Sunday, 5 May 2019

Filled Under:

Gagal SNMPTN? Masih ada Perguruan Tinggi Kedinasan

KerjaKuliah.com - Buat Adik-dik Calon Mahasiswa Baru, banyak jalan menuju sukses... Selain melalui Top PTN, sebaiknya pertimbangkan juga PTK (Perguruan Tinggi Kedinasan). Nah, untuk kuliah itu tidak harus anda masuk UGM, ITB atau UI. Jika anda masuk disana, itu amat bagus. Tapi tidak harus kesana.

Petakan betul kekuatan, minat bidang ilmu, peluang diterima, prospek setelah lulus. Ini penting sekali. Anda masuk UGM, ITB atau UI tapi tidak sesuai minat anda, maka anda tidak optimal sehingga akan kalah dengan mereka yang di jurusan sama meskipun bukan di Top Premier University tersebut.

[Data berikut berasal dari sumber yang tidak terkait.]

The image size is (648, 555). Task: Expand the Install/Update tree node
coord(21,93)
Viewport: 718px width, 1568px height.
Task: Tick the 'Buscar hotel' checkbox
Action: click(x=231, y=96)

Anda diterima di Top Premier University dengan tujuan yang penting diterima disana. Ini bisa membuat masa depan anda justru suram. Dikarenakan tidak semua Jurusan di Top Premier tsb marketable dan dibutuhkan industri.

Jurusan yang tidak dibutuhkan industri, jika anda pilih tentu saja masa depan anda tetap amat moncer karena dididik di lingkungan akademik hebat, dengan syarat: anda mencintai betul jurusan tsb. Jadi, anda belajar dengan "passion" and "love". Tetapi jika anda asal lulus dari jurusan yang tidak marketable, ini akan membuat anda menjadi pengangguran sarjana.

Saranku adalah: Pertimbangkan juga Perguruan Tinggi secara nama (Top of Mind Awarness) tidak semoncer Top PTN Premier, tapi secara masa depan cukup keren.

Mulailah anda juga melihat PTK (Perguruan Tinggi Kedinasan). Masuk PTK seperti Politeknik Pelayaran, Politeknik Kesehatan, Politeknik Parawisata, Politeknik Transportasi, Sekolah Tinggi Pertanian, itu sesungguhnya menjanjikan masa depan yang tidak kalah cool-nya dibandingkan masuk PTN.


Tentu saja jika PTK seperti STAN, IPDN, Akmil. AAU, AAL, Akpol ini amat favorit. Hanya PTK itu tidak cuma Perguruan Tinggi tersebut. Masih banyak PTK yang lain yang juga amat bagus prospek masa depannya.

Satu sara terakhir, umumnya PTK itu buka jenjang Vokasi (Diploma). Pastikan ambil Program yang jejangnya D4 (Sarjana Terapan), sebaiknya hindari yang ambil jenjang D3 (ahli Madya). Jika pun anda ambil jenjang D3, pastikan anda punya peluang untuk sekolah lanjut ke D4 (Sarjana Terapan).

Karir seorang lulusan D3 itu amat sangat lambat bergeraknya, meskipun daya serap untuk dapat bekerja jauh lebih baik dari umumnya S1. Yang bagus itu ambil D4 (Sarjana Terapan), mudah terserap industri serta karirnya akan melesat relatif sama moncernya dengan S1. Kelemahannya: D4 (Sarjana Terapan) itu Program yang relatif baru dalam tradisi pendidikan tinggi di Indonesia.

Hanya, terlepas dari itu semua: Banyak Jalan Menuju Roma. Banyak jalan pula menuju sukses untuk meraih masa depan anda semua para adik-adik lulus SMA.